For a total tax of 27 gp 0 sp.

From this poking around, I've started to feel like maybe one Unicorn Horn can cancel a Dragon Head, or something? I couldn't get a proper black-box optimization program working, so it was just my manual optimization at the end that got me from 32.0 down to 27.0. There is probably a bit of room for progress.

 

Assuming I didn't make any mistakes in my deductions or decisions, optimal plan goes like this:

Give everyone a Cockatrice Eye (to get the most out of the associated rebate) and a Dragon Head (to dodge the taxing-you-twice-on-every-Head-after-the-first thing).

Give the mage and the rogue a Unicorn Horn and a Zombie Hand each, and give the cleric four Zombie hands; this should get them all as close to the 30sp threshold as possible without wrecking anything else.

Give literally everything else to the fighter, allowing them to bear the entire 212sp cost; if they get mad about it, analogize it to being a meatshield in the financial world as well as the physical.

Meta musing:

It looks like the optimal allocation is borderline fraudulent. When I think of in-universe reasons for the TAE to set up Cockatrice Eye rebates the way they did, my best guess is "there's a bounty on these monsters in particular, and the taxmen figure someone showing up with n Cockatrice Eyes will have killed ceil(n/2) of them". This makes splitting our four eyes (presumably collected from two monsters) four ways deceptive; my only consolation is that the apparently-standard divide-the-loot-as-evenly-as-possible thing most other adventuring teams seem to be doing also frequently ends up taking advantage of this incentive structure.

The tax is always the same for the same set of monster parts so no randomness is involved.

I then looked for entries where only one type of part was present. With the exception of the heads this gave some obvious formulas:
When only eyes are present no tax is paid
When only heads are present tax is 2.8 for 1, 8.4 for 2 21 for 3 and 29.4 for 4.
When only skulls are present tax is the number of skulls
When only hands are present the tax is 0.2 times the number of hands.
When only horns are present and their number is < 5 the tax is 1.4*number of horns, and 1.75*number of horns when >= 5 are present.

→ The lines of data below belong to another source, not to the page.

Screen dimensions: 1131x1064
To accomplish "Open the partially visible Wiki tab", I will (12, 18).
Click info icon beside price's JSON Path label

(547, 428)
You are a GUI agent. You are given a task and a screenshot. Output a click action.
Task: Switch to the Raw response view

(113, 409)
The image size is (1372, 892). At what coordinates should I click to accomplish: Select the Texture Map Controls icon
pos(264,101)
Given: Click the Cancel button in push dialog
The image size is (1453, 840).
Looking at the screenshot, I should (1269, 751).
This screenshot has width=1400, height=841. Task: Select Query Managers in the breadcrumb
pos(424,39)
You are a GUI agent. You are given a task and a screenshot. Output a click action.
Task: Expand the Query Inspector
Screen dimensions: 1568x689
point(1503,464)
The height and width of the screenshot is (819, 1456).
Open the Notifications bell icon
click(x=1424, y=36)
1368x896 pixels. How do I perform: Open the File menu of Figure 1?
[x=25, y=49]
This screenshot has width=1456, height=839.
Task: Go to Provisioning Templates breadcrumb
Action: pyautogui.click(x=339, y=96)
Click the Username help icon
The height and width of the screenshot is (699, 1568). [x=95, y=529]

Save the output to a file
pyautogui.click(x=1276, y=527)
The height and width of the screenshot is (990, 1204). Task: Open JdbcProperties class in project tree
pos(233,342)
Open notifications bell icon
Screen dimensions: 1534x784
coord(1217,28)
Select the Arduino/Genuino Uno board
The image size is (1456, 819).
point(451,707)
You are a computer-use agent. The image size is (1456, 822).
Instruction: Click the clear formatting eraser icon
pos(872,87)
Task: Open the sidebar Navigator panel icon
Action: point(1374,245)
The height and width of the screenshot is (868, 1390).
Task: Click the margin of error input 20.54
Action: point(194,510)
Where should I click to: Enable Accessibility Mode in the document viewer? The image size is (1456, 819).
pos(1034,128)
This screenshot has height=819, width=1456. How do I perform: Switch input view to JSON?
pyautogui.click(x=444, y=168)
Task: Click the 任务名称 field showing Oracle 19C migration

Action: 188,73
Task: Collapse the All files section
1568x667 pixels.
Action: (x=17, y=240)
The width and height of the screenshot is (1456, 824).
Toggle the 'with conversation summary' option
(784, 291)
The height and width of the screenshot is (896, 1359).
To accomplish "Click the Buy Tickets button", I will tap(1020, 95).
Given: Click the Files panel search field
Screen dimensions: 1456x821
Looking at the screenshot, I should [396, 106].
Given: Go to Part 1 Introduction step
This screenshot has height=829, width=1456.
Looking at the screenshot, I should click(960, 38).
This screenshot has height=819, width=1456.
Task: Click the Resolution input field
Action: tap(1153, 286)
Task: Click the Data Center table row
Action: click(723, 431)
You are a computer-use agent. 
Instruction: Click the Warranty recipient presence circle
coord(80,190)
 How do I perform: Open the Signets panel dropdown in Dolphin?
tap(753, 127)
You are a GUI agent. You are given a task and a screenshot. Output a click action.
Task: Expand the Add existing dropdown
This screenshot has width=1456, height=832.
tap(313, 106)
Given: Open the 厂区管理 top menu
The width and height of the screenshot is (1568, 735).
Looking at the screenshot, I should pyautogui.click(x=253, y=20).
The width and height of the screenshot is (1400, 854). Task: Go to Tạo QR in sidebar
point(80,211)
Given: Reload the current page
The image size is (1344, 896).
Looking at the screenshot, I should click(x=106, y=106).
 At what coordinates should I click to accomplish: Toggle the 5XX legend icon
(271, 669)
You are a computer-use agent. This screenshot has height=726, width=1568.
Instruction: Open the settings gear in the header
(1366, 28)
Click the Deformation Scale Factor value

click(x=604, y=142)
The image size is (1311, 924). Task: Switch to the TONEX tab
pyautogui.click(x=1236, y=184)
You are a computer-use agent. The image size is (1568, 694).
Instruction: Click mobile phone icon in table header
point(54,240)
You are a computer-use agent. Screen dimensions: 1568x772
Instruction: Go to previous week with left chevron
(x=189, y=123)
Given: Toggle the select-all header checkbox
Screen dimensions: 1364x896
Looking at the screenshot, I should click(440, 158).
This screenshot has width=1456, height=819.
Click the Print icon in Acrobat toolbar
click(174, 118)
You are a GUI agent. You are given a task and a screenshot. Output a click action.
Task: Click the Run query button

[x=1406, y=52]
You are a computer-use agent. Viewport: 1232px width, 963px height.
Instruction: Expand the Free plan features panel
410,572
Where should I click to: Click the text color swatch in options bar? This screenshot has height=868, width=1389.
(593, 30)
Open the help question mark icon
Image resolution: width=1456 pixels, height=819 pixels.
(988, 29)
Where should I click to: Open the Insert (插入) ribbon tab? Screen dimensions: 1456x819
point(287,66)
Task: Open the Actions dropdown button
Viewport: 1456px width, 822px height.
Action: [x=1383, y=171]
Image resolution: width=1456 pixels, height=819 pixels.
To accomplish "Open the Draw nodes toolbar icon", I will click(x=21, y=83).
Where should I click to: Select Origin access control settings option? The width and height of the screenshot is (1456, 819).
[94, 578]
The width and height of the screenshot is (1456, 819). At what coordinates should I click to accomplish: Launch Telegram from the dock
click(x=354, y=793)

Next I looked for records where only two types of parts were present, but with the following the exceptions it didn't give anything obvious:
When only skulls and hands are present the tax rate is #SKULL + 0.2*#HAND
When only horns and hands are present the tax rate is:
 1.4*#HORN + 0.4*#HAND provided the total tax bill is less than 6
 else when horns < 5 and the total tax is < 18: 2.1*#HORN + 0.6*#HAND
 else when horns < 5: 2.8*#HORN + 0.8*#HAND
When horns >= 5 :  1.75*#HORN + 0.5*#HAND

After much looking at the data a lot I was then able to find the following formulas when skulls, horns, and hands were all present:
1.4*#HORN + 0.4*#HAND + 2*#SKULL provided the result is < 6
Else 1.75*HORN + 0.5*HAND + 2.5*SKULL provided there are at least 5 horns
Else 2.1*#HORN + 0.6*#HAND + 3*SKULL provided the result is less than 18
Else 2.8*#HORN + 0.8*#HAND + 4*SKULL provided ther result is less than 40
Else 3.5*#HORN + 1*#HAND + 5*#SKULL
 

Eyes and particularly heads seem to introduce a lot of extra complexity.


The best record I could find with 4 eyes and 4 heads had 4 eyes, 4 heads and 1 hand, so I tried to give these to 1 adventurer, and then allocate the rest amonst the remaining 3 according to these formulas. However the result was worse than the best I could find by looking up the tax for various combinations in the datafile. I will therefor use this as my entry if I can't work out what is going on with the eyes/heads.
Adventurer 1: EYE(1)HEAD(1)SKULL(5)HORN(6)HAND(2)TAX: 23
Adventurer2:  EYE(1)HEAD(1)SKULL(0)HORN(1)HAND(0)TAX: 0
Adventurer3: EYE(1)HEAD(1)SKULL(0)HORN(0)HAND(3)TAX: 0
Adventurer4: EYE(1)HEAD(1)SKULL(0)HORN(0)HAND(3)TAX: 0
Total estimated tax is 23

Woah - nice value-assignment finds.

!> I was able to generalise the formula to a wide range of scenrios involving heades, but the eyes are more complicated. Aside from forceing the tax to 0 when it would otherwise be relatively small I didn't find a consistent pattern. As I can't find anything obviously better I will stick with my original entry.

[-]kave20

Do we know how many silver pieces there are to a gold piece?

There are ten silver pieces to a gold piece.  I'll edit that into the doc.